This interview with Carlos Altamirano (b. 1954) appeared in the catalogue for the exhibition Cuatro Grabadores Chilenos. The other artists in the show were Luz Donoso (1921–2008), Pedro Millar (1930–2014), and Eduardo Vilches (b. 1932). Altamirano had been the latter’s assistant at the Escuela de Artes de la Pontificia Universidad Católica de Chile. Other contributors to the catalogue were the writer Enrique Lihn (1929–1988), the Argentine art collector and printing specialist Emilio Ellena (1934–2011), the art critic from the newspaper El Mercurio Waldemar Sommer, and the cultural critic Nelly Richard (b. 1948). [For more information on Millar’s work, see the following in the ICAA Digital Archive: “Pedro Millar” (doc. 767093) written by Enrique Lihn and “La novela chilena de Eduardo Vilches” (doc. 740382) by Justo Pastor Mellado.]
Altamirano produced engravings and broadened his range to challenge painting, as reflected in his Versión residual de la historia de la pintura chilena (1980), which appeared in an issue (devoted to Chilean painting) of Icarito, an encyclopedic supplement for school children that was published by a national Chilean newspaper. Altamirano printed washed-out images of paintings with the names of Chilean painters and had himself photographed holding this canvas in various places on the outskirts of Santiago. A year later he used the work as part of his intervention Tránsito suspendido (1981) at the Galería Sur. [See more information about these works in “Texto sobre Tránsito suspendido de Carlos Altamirano” (doc. 731739) by Mellado, and “Texto sobre Tránsito suspendido de Carlos Altamirano” (doc. 731751) by Nelly Richard.]
Printing was an important technique in the evolution of Chilean art. In 1956, Nemesio Antúnez (1918–1993) started the Taller 99, a workshop devoted entirely to experimental work and the development of those techniques. [On this subject, see: “Carta sobre el grabado” (doc. 749419) by Antúnez.] In 1974 Francisco Brugnoli (b. 1935) and Virginia Errázuriz (b. 1941) opened the TAV (Taller de Artes Visuales), a print shop that also functioned as a meeting place for artists during the wave of censorship and murder that Chile experienced under the military dictatorship of General Pinochet (1973–90).

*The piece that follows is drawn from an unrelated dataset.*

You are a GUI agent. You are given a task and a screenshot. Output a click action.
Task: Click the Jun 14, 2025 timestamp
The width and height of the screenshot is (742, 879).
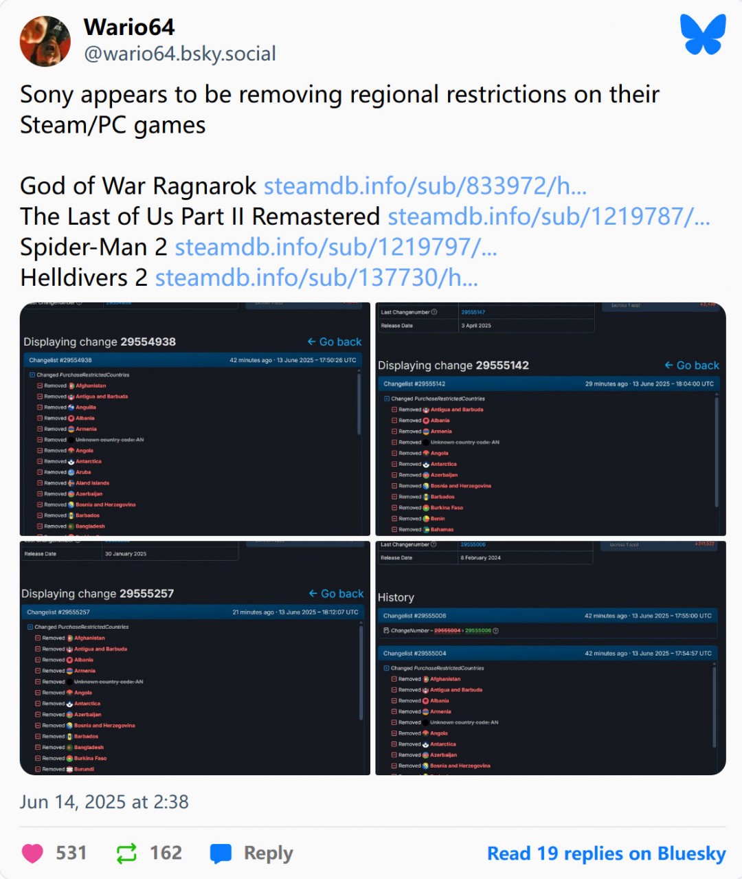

Something else to consider regarding this technique is that the curator Justo Pastor Mellado (b. 1949), in his book Novela chilena del grabado [Chilean Novel About Printing] (1995), provided a historiographic account of Chilean art that identified printing as a driving force. [To read the essays in this book, see: “Un caso de producción de identidad artística” (doc. 736039), “La novela chilena del grabado” (doc. 736035), “Pequeña novela del grabado chileno” (doc. 736031), and “Las estructuras elementales de la transferencia” (doc. 736043) by the curator and art critic mentioned above].